Nem é paradoxal priorizar a reforma tributária e abandoná-la, já que pretendia tributar mais. Assim evita atrapalhar a eleição dos candidatos do Centrão e mantém o Congresso como está, Logo, o próximo presidente, como os anteriores, comerá na mão do mesmo grupo que herdou o Brasil desde a grande vitória eleitoral de 1974.

Paradoxal foi a Constituição híbrida em 1988, mesclando o presidencialismo absolutista do imperador com o parlamentarismo de coalizão e contrapesos na esfera judicial completando o arranjo. Uma Carta ao mesmo tempo liberal e social, paradoxo posto abaixo agora pelo golpe civil dos cavaleiros do apocalipse temerário que a rasgam com fúria.

A reforma tributária priorizada não saiu. O governo cortou até o osso e os recursos faltam para tudo, da infraestrutura ao cumprimento das obrigações constitucionais. Os aposentados foram escolhidos para pagar a conta, mas eles são muitos e votam. E têm parentes que os amam e votam de acordo com seus humores.

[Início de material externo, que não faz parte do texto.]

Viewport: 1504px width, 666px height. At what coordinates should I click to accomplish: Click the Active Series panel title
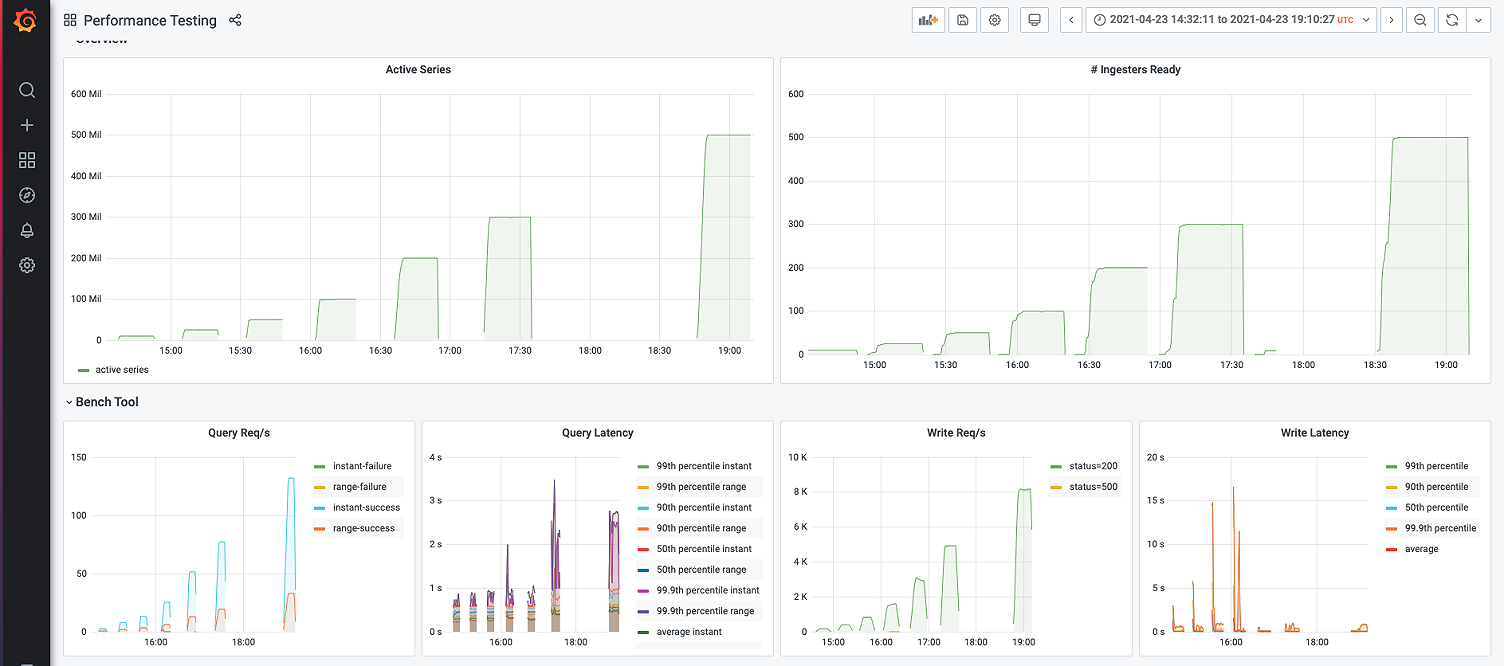pyautogui.click(x=418, y=69)
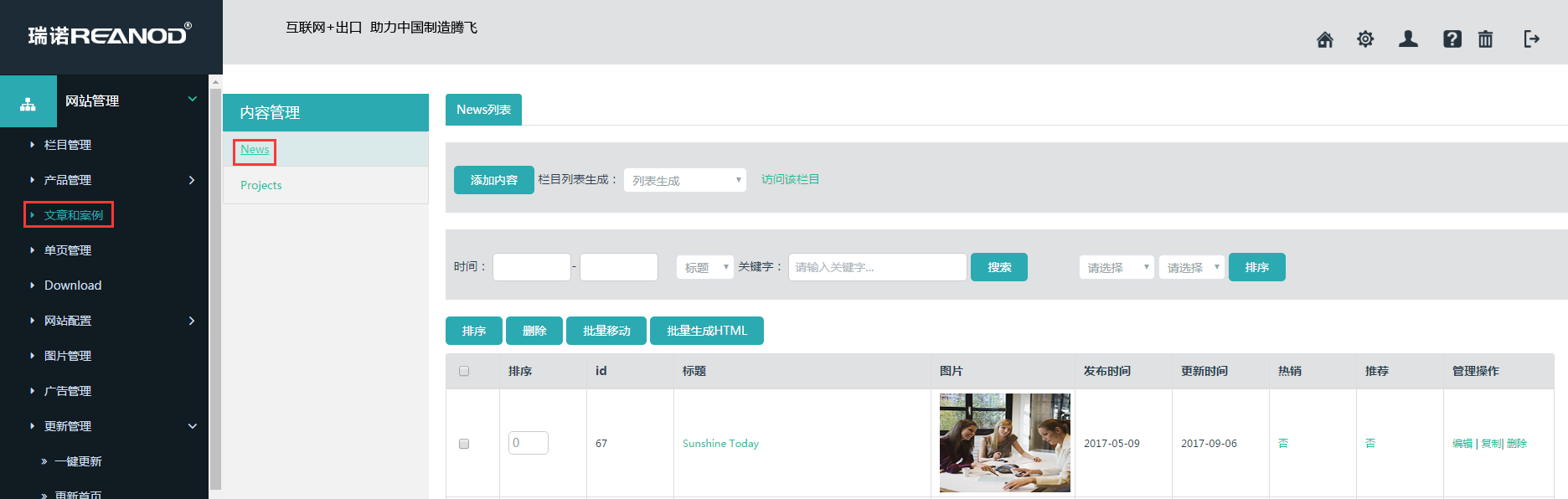The height and width of the screenshot is (499, 1568).
Task: Click the 添加内容 button
Action: pyautogui.click(x=494, y=180)
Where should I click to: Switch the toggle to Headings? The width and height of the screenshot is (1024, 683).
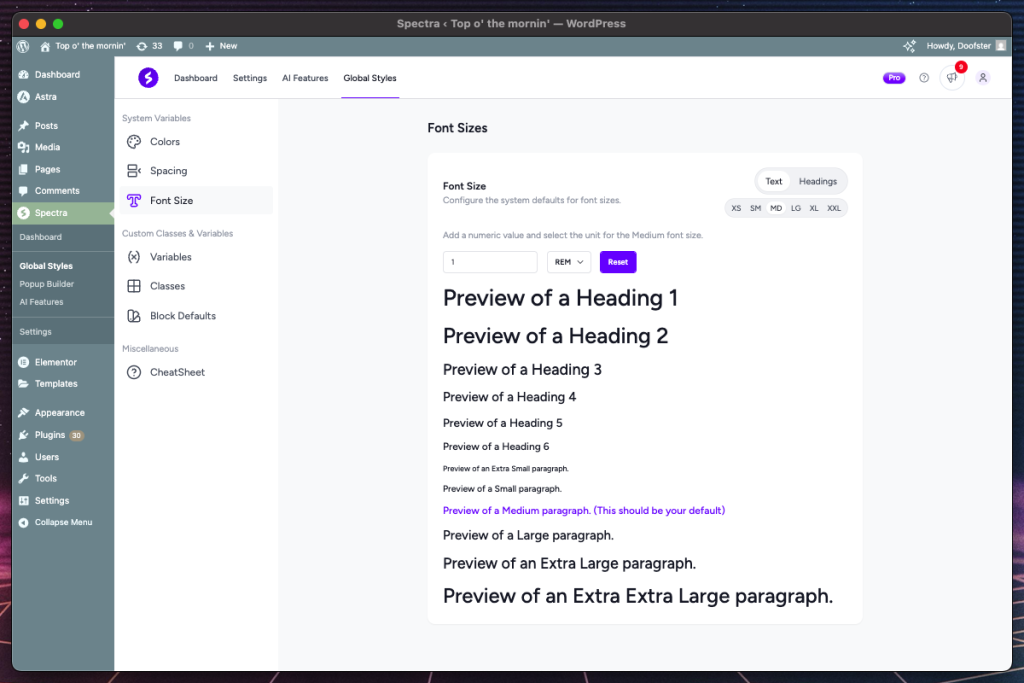[817, 182]
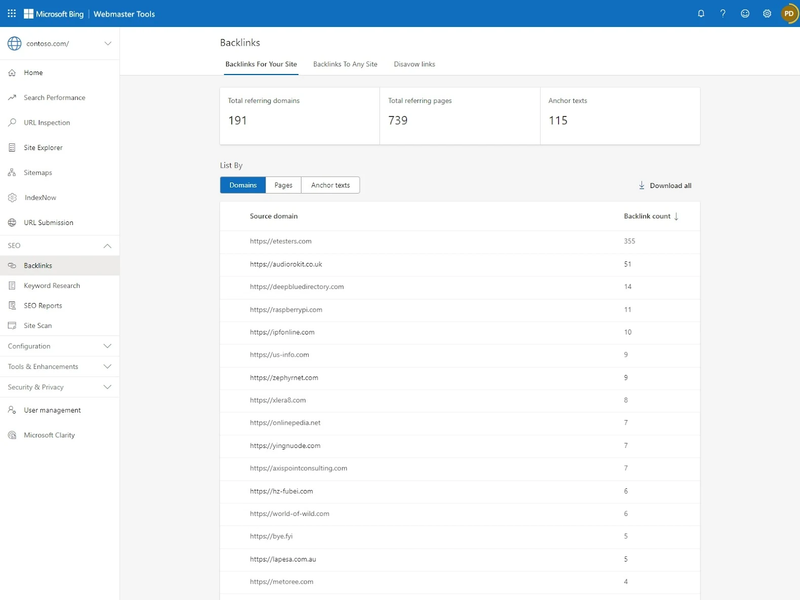Switch to Disavow links tab
The height and width of the screenshot is (600, 800).
414,64
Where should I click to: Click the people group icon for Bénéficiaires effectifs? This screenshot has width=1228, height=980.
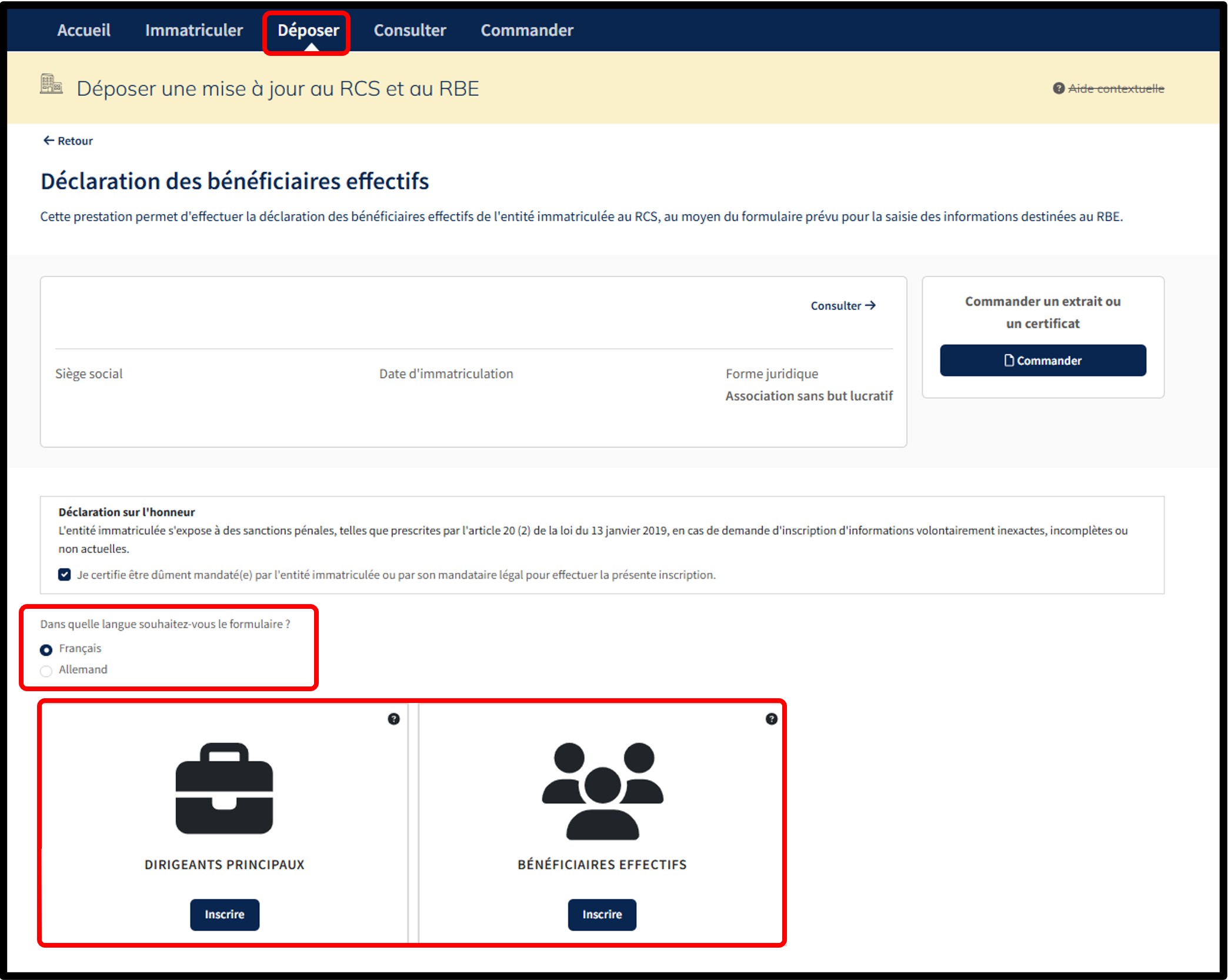[x=602, y=791]
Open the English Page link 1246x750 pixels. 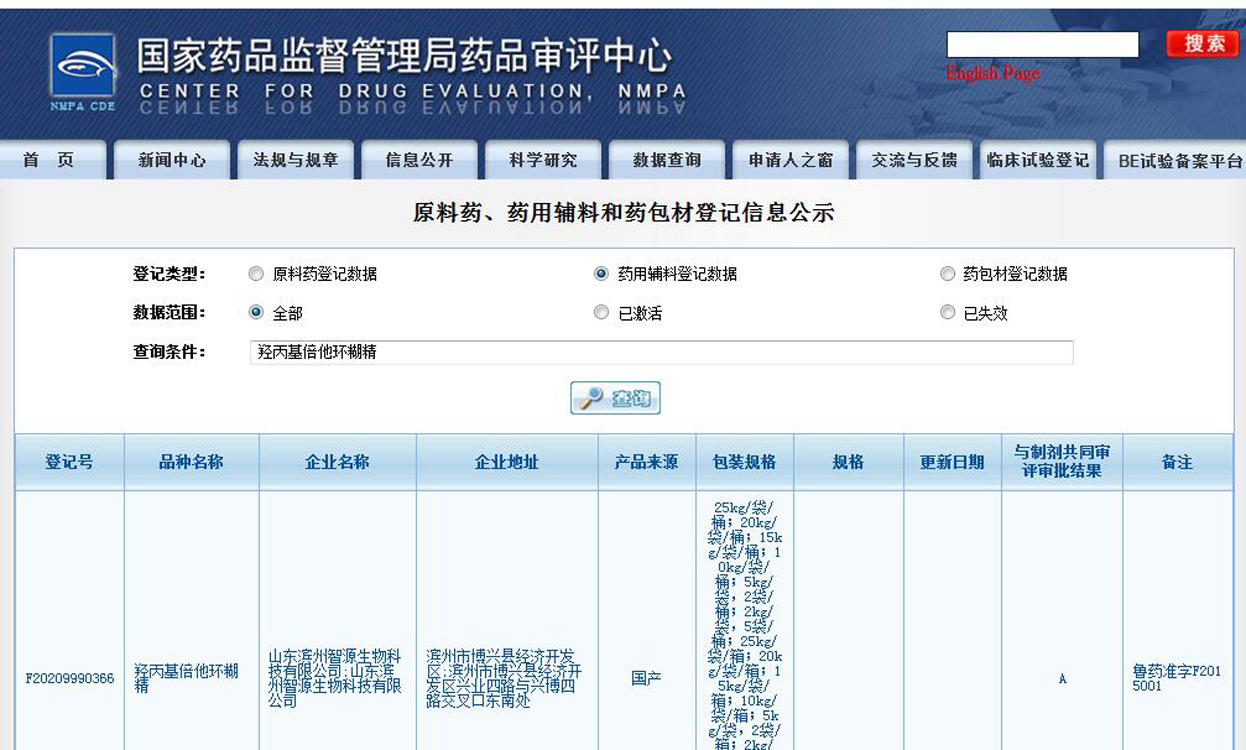[992, 73]
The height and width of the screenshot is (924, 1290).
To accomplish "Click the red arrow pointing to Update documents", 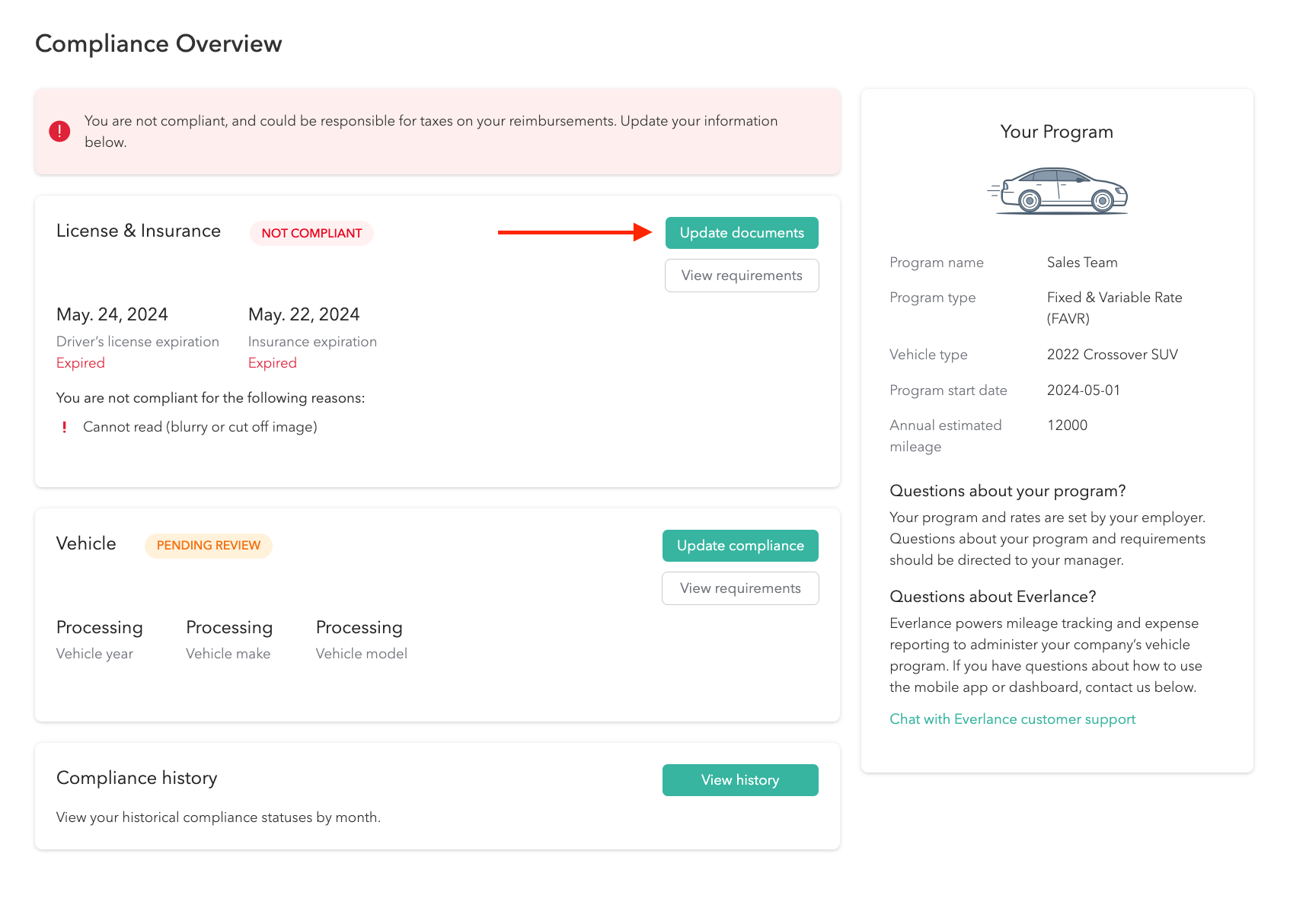I will coord(574,232).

Por isso as duas reformas ficaram para depois da eleição, quando alguém será enfim escolhido para pagar a conta. Quem perderá, desta vez? Como a plutocracia manda e se safa e os trabalhadores já estão exauridos, quem a pagará, paradoxalmente, será a exultante classe média do patinho amarelo e da panela barulhenta?

O Centrão, que não é bobo, resolveu o Paradoxo do Burro de Buridan à sua feição: de uma só bocada matará a sede bebendo maioria nas duas bacias do Congresso e, via coalizão, seguirá repartindo com o presidente eleito o saboroso “feno” do poder.